(Beginning of RECORDS PROVIDED)

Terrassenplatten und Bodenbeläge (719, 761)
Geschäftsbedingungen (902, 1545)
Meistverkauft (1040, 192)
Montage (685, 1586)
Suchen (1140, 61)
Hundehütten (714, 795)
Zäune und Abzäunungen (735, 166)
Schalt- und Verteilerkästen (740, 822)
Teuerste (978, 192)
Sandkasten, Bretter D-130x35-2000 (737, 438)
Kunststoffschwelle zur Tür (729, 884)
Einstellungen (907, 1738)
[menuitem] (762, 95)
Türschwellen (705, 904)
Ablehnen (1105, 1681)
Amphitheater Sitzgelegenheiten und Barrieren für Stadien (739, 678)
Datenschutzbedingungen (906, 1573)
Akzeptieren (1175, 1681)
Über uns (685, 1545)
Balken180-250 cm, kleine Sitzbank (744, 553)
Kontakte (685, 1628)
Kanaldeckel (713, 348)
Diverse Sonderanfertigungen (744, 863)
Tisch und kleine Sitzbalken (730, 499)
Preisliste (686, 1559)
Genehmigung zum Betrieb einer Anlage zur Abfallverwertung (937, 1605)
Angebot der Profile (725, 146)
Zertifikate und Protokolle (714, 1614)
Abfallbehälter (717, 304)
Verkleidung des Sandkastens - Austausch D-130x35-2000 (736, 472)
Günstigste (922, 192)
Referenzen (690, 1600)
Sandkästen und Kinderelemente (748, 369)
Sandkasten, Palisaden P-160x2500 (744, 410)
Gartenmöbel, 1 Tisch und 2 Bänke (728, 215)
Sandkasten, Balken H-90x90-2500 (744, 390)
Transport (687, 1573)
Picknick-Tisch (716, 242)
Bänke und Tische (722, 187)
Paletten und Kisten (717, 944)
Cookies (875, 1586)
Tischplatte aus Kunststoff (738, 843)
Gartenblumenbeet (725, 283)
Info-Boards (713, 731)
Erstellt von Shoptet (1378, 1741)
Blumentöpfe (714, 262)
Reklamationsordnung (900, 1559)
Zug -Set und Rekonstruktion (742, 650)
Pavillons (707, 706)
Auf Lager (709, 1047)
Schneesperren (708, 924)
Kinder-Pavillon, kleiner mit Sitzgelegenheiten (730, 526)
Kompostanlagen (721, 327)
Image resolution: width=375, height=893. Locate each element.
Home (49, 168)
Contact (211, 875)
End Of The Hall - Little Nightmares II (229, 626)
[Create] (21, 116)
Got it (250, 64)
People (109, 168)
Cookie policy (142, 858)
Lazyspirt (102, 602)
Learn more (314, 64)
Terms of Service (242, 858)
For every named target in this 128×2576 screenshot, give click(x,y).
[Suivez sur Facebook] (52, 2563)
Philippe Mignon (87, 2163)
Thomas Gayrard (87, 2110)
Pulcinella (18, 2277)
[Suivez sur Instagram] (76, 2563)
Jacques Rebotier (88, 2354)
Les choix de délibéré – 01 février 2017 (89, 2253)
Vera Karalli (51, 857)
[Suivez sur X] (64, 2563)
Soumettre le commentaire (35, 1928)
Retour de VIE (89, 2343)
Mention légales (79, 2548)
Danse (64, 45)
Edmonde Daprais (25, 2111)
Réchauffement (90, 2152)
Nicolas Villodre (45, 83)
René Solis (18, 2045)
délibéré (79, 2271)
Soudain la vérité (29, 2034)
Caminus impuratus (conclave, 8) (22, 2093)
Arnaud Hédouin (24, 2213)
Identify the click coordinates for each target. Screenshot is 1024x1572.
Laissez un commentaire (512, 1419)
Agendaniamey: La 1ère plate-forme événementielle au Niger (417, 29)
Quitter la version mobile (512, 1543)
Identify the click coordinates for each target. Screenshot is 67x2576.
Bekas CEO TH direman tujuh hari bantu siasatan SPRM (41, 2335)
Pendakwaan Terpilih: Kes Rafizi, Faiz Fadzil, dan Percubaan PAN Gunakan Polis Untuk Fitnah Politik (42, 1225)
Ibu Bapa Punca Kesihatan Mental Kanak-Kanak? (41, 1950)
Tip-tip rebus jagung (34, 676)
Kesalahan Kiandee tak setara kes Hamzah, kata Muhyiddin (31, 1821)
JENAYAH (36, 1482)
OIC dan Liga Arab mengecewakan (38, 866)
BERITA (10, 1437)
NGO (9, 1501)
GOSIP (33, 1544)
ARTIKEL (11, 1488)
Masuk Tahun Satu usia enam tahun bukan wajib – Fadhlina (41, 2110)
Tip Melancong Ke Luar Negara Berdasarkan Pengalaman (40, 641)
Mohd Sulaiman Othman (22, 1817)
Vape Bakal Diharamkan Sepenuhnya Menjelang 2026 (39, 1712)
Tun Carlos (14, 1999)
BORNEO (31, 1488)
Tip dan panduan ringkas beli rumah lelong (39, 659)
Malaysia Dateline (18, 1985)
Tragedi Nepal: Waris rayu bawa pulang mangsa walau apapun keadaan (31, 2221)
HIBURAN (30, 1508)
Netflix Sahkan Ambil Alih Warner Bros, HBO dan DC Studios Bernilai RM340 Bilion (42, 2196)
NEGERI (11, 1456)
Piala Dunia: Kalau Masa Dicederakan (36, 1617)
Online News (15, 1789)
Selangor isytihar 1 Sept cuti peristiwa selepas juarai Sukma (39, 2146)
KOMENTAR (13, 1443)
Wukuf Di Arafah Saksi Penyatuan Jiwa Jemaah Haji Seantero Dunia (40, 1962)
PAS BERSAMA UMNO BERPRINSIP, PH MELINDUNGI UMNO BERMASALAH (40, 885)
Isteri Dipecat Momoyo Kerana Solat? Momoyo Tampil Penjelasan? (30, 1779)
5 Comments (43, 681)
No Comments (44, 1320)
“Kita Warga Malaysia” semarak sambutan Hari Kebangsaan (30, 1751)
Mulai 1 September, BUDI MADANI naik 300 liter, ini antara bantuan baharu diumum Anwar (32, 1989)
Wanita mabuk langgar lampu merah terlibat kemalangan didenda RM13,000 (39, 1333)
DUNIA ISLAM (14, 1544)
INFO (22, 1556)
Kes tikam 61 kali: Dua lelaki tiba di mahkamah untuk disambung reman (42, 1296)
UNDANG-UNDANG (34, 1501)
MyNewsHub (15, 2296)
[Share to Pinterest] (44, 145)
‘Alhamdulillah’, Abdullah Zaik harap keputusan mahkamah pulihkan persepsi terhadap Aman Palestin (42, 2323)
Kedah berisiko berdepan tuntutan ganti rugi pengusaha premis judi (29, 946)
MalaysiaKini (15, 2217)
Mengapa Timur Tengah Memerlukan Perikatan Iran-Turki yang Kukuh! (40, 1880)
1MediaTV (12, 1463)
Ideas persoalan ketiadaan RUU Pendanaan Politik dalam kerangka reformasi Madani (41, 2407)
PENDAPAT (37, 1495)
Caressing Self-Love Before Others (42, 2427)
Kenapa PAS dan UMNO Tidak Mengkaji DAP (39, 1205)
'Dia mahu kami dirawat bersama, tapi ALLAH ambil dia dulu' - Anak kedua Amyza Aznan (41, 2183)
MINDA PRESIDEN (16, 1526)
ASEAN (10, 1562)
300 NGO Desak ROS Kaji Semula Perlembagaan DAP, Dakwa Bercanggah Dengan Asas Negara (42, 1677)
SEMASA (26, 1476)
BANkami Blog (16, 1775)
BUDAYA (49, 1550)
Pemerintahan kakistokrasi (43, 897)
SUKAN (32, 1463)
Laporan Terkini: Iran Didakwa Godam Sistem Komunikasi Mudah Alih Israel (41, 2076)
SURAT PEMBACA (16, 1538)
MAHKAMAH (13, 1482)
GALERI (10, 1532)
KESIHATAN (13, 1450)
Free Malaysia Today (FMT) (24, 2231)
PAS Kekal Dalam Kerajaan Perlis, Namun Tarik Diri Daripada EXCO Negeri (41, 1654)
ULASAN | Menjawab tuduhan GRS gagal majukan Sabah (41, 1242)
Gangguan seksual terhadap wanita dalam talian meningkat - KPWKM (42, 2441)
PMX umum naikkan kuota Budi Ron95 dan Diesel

(End of RECORDS PROVIDED)

Repeat the entries verbatim through the line with "For every named".

> _YOUR RESPONSE_
Terrassenplatten und Bodenbeläge (719, 761)
Geschäftsbedingungen (902, 1545)
Meistverkauft (1040, 192)
Montage (685, 1586)
Suchen (1140, 61)
Hundehütten (714, 795)
Zäune und Abzäunungen (735, 166)
Schalt- und Verteilerkästen (740, 822)
Teuerste (978, 192)
Sandkasten, Bretter D-130x35-2000 (737, 438)
Kunststoffschwelle zur Tür (729, 884)
Einstellungen (907, 1738)
[menuitem] (762, 95)
Türschwellen (705, 904)
Ablehnen (1105, 1681)
Amphitheater Sitzgelegenheiten und Barrieren für Stadien (739, 678)
Datenschutzbedingungen (906, 1573)
Akzeptieren (1175, 1681)
Über uns (685, 1545)
Balken180-250 cm, kleine Sitzbank (744, 553)
Kontakte (685, 1628)
Kanaldeckel (713, 348)
Diverse Sonderanfertigungen (744, 863)
Tisch und kleine Sitzbalken (730, 499)
Preisliste (686, 1559)
Genehmigung zum Betrieb einer Anlage zur Abfallverwertung (937, 1605)
Angebot der Profile (725, 146)
Zertifikate und Protokolle (714, 1614)
Abfallbehälter (717, 304)
Verkleidung des Sandkastens - Austausch D-130x35-2000 (736, 472)
Günstigste (922, 192)
Referenzen (690, 1600)
Sandkästen und Kinderelemente (748, 369)
Sandkasten, Palisaden P-160x2500 (744, 410)
Gartenmöbel, 1 Tisch und 2 Bänke (728, 215)
Sandkasten, Balken H-90x90-2500 (744, 390)
Transport (687, 1573)
Picknick-Tisch (716, 242)
Bänke und Tische (722, 187)
Paletten und Kisten (717, 944)
Cookies (875, 1586)
Tischplatte aus Kunststoff (738, 843)
Gartenblumenbeet (725, 283)
Info-Boards (713, 731)
Erstellt von Shoptet (1378, 1741)
Blumentöpfe (714, 262)
Reklamationsordnung (900, 1559)
Zug -Set und Rekonstruktion (742, 650)
Pavillons (707, 706)
Auf Lager (709, 1047)
Schneesperren (708, 924)
Kinder-Pavillon, kleiner mit Sitzgelegenheiten (730, 526)
Kompostanlagen (721, 327)
Image resolution: width=375, height=893. Locate each element.
Home (49, 168)
Contact (211, 875)
End Of The Hall - Little Nightmares II (229, 626)
[Create] (21, 116)
Got it (250, 64)
People (109, 168)
Cookie policy (142, 858)
Lazyspirt (102, 602)
Learn more (314, 64)
Terms of Service (242, 858)
For every named target in this 128×2576 screenshot, give click(x,y).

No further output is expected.